Sam Nunn
Co-Founder and Co-Chair, NTI
Statement of Former Senator Sam Nunn Co-Chairman, Nuclear Threat Initiative
On the Removal of Nuclear Weapons Material from Hungary
I commend the Department of Energy’s National Nuclear Security Administration for its leadership in the successful removal of spent nuclear fuel from Hungary. This spent nuclear fuel – which contained enough highly enriched uranium to make six nuclear weapons – was removed under the Global Threat Reduction Initiative, a critically important U.S. government effort to secure and remove vulnerable nuclear weapons materials around the world. This work is essential in preventing nuclear terrorism and deserves greater support and government resources.
Cooperation among the U.S., Hungarian, and Russian governments, the International Atomic Energy Agency and Euratom was key to the success of this operation, and similar cooperation will be required to quickly secure or remove at-risk and dangerous nuclear material, wherever it exists.

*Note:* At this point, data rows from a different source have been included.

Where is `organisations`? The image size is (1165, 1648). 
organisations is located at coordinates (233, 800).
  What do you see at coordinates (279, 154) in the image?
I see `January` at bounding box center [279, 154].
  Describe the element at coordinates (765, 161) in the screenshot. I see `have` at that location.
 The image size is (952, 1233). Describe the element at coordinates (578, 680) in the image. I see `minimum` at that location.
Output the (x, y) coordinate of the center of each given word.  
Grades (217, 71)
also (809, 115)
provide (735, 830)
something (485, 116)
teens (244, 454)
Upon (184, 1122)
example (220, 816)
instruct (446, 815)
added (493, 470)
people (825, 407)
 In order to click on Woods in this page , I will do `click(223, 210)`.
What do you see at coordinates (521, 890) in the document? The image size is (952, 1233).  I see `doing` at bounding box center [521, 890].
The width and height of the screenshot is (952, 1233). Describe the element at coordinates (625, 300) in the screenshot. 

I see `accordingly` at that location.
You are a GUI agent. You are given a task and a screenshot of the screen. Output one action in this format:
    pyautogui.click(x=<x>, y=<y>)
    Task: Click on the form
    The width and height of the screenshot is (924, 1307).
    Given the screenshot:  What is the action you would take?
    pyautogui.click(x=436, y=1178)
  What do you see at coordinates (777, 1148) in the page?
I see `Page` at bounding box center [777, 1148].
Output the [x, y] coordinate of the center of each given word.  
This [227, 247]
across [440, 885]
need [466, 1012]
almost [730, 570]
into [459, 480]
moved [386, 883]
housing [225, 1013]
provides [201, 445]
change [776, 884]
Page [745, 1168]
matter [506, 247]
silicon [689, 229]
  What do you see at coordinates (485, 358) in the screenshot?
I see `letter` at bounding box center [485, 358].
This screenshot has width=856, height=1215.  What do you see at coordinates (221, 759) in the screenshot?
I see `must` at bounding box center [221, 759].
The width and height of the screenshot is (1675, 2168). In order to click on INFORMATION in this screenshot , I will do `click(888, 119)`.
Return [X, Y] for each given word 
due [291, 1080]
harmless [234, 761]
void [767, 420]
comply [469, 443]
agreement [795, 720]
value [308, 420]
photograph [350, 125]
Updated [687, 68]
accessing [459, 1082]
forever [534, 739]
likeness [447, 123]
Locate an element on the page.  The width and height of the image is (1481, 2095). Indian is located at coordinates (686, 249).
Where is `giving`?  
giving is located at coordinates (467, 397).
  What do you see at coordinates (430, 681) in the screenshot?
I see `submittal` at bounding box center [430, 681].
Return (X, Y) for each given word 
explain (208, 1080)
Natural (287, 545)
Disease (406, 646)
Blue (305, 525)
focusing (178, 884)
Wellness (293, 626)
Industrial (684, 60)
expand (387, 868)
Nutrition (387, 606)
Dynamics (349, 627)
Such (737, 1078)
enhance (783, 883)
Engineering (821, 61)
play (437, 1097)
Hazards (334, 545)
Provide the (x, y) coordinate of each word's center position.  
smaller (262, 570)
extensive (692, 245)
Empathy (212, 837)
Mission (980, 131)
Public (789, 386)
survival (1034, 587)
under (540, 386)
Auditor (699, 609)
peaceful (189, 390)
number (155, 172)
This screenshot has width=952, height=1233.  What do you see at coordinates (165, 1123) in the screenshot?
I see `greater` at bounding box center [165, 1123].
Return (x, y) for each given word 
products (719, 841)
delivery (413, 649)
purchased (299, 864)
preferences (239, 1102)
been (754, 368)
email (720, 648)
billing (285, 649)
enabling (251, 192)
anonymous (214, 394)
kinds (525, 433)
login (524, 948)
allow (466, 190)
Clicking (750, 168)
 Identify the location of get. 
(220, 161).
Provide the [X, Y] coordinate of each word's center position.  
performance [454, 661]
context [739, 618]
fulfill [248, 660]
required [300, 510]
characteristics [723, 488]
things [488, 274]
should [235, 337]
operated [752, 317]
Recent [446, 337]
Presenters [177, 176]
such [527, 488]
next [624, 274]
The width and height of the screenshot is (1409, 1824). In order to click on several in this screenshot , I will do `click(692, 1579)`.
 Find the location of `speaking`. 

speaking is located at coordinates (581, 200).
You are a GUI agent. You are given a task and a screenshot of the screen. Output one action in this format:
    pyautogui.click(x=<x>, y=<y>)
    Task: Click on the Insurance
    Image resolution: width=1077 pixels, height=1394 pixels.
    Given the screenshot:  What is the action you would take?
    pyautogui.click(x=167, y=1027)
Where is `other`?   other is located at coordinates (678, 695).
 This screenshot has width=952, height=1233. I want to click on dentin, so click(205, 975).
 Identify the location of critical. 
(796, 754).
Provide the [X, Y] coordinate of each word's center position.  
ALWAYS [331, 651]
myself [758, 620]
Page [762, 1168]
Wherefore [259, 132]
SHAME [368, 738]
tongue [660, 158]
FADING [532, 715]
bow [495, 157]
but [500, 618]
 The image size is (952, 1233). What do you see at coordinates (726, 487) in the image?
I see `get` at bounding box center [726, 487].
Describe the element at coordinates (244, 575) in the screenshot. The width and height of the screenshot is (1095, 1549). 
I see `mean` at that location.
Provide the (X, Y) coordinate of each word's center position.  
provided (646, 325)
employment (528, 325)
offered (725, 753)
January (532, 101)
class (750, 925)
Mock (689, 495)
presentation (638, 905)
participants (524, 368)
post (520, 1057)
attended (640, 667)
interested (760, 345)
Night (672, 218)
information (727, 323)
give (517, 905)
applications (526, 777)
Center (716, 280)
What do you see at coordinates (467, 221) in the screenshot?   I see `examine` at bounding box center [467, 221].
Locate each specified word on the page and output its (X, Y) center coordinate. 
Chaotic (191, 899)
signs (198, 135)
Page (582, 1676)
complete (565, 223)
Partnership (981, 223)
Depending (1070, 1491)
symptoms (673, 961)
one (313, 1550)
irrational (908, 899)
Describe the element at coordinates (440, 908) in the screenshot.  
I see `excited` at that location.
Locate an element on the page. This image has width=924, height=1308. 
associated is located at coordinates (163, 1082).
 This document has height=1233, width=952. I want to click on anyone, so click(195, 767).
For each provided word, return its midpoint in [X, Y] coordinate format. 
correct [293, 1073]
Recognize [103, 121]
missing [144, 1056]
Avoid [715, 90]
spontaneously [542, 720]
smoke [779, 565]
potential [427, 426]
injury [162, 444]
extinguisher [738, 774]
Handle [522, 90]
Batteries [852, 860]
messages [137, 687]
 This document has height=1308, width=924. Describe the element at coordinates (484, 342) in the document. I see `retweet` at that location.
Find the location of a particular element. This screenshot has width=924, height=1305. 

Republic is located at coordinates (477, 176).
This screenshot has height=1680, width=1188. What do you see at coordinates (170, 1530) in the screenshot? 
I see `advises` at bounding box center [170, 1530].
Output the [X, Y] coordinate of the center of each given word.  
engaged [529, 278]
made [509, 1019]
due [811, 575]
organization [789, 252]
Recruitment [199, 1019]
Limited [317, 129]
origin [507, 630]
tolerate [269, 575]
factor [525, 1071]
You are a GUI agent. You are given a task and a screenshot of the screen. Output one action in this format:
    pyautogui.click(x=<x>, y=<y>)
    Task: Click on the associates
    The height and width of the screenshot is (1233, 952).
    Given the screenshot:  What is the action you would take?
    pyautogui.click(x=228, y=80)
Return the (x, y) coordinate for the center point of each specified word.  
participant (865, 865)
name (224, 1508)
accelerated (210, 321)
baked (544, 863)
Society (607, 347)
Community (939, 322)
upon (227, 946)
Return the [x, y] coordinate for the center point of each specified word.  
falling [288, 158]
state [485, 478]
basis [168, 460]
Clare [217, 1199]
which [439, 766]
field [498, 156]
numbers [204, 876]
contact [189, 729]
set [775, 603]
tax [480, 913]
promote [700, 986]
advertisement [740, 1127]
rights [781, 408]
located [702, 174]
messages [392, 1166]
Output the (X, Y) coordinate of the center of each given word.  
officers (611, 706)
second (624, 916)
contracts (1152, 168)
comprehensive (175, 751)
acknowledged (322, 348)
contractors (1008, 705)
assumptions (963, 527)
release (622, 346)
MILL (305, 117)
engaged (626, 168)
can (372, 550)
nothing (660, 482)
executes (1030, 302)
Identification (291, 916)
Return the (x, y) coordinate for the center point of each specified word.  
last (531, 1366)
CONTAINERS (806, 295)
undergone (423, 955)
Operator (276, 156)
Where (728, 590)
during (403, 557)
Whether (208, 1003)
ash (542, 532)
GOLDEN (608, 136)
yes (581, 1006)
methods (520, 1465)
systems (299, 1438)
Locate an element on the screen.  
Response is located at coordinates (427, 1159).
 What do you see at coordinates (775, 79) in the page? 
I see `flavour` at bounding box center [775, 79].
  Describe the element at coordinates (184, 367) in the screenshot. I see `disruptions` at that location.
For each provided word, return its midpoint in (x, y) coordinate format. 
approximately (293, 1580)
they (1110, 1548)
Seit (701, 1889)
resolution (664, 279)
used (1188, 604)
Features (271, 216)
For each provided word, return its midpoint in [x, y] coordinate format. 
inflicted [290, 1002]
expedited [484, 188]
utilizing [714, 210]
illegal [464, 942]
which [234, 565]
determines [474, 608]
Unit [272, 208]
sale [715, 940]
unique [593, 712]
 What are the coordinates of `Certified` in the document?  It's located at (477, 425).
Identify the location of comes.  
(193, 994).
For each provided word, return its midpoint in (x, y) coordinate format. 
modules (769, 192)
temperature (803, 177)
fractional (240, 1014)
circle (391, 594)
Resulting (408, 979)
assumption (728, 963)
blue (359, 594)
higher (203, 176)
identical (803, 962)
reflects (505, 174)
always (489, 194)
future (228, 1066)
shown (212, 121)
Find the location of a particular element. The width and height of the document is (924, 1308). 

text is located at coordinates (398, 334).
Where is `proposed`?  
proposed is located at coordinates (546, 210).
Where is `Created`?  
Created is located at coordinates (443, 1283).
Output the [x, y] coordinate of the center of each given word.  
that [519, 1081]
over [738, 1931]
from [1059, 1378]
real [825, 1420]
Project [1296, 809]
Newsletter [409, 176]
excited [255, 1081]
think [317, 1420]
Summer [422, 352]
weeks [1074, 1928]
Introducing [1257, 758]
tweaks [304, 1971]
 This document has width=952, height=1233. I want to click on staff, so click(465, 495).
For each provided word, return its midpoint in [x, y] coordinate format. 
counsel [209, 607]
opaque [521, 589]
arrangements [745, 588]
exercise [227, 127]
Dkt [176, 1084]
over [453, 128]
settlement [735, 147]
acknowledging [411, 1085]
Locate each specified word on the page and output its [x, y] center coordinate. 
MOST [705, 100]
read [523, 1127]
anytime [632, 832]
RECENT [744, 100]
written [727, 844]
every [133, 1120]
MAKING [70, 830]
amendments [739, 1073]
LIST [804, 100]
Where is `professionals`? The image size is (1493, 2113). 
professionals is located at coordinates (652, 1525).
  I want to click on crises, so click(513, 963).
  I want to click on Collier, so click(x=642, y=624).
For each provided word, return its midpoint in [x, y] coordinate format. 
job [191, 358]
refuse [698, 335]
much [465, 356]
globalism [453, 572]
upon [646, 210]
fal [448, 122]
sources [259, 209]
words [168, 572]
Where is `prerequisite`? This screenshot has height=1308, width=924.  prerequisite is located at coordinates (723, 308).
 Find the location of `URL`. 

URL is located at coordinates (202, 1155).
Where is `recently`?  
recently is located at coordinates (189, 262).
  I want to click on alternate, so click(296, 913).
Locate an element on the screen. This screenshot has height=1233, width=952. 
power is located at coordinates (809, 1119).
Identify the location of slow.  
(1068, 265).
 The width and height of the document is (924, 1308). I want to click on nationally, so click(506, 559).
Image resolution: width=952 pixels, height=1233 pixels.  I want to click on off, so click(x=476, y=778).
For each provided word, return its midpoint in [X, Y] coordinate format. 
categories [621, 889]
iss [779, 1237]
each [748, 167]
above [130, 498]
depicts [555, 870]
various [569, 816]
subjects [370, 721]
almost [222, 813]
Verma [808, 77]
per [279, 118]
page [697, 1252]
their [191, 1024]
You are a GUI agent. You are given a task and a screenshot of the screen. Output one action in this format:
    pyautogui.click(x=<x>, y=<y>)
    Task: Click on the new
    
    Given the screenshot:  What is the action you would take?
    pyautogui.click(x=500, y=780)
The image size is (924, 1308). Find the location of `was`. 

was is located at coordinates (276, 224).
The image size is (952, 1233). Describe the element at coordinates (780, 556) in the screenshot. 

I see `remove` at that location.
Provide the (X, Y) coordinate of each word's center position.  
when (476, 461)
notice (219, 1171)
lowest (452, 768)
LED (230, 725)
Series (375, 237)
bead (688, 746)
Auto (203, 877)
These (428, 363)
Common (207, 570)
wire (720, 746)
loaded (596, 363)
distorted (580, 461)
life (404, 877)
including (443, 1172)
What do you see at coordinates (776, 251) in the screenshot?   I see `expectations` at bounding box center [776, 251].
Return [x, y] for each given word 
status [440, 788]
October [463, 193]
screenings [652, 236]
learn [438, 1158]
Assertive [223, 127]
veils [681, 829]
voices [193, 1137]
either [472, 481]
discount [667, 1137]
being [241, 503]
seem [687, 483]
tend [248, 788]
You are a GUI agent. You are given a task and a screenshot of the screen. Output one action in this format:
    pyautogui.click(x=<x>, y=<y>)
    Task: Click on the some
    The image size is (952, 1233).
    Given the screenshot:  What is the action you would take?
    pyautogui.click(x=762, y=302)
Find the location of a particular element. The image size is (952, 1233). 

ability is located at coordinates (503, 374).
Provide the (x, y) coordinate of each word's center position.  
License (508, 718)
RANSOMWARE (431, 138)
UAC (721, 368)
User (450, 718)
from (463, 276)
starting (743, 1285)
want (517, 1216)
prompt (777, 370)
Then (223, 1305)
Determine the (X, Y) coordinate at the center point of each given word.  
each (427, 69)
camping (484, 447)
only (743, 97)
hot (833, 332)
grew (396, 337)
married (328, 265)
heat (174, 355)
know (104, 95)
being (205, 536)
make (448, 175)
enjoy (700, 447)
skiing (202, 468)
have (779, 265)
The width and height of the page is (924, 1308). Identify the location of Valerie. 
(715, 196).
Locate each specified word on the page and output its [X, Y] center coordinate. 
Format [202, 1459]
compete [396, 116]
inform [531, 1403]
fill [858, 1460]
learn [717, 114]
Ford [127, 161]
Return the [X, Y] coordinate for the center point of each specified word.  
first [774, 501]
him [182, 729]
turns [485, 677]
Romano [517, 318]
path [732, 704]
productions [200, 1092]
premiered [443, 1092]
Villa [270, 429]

Nuclear weapons material anywhere can be a threat to everyone, everywhere.
The U.S. and Russian governments are to be applauded for their continued cooperation – despite recent tensions — in implementing the Global Initiative to Combat Nuclear Terrorism and the Bratislava Nuclear Security agreement, announced by Presidents Bush and Putin in 2005. This is an important step forward and Will Tobey, Ken Baker, Andrew Bieniawski and their team at NNSA, as well as their partners in Hungary and Russia, deserve our thanks.
There should be no higher security priority than keeping nuclear weapons materials out of the hands of terrorists. Led by the United States and Russia, leaders around the world must accelerate work to lock up or remove this dangerous material. We are in a race between cooperation and catastrophe.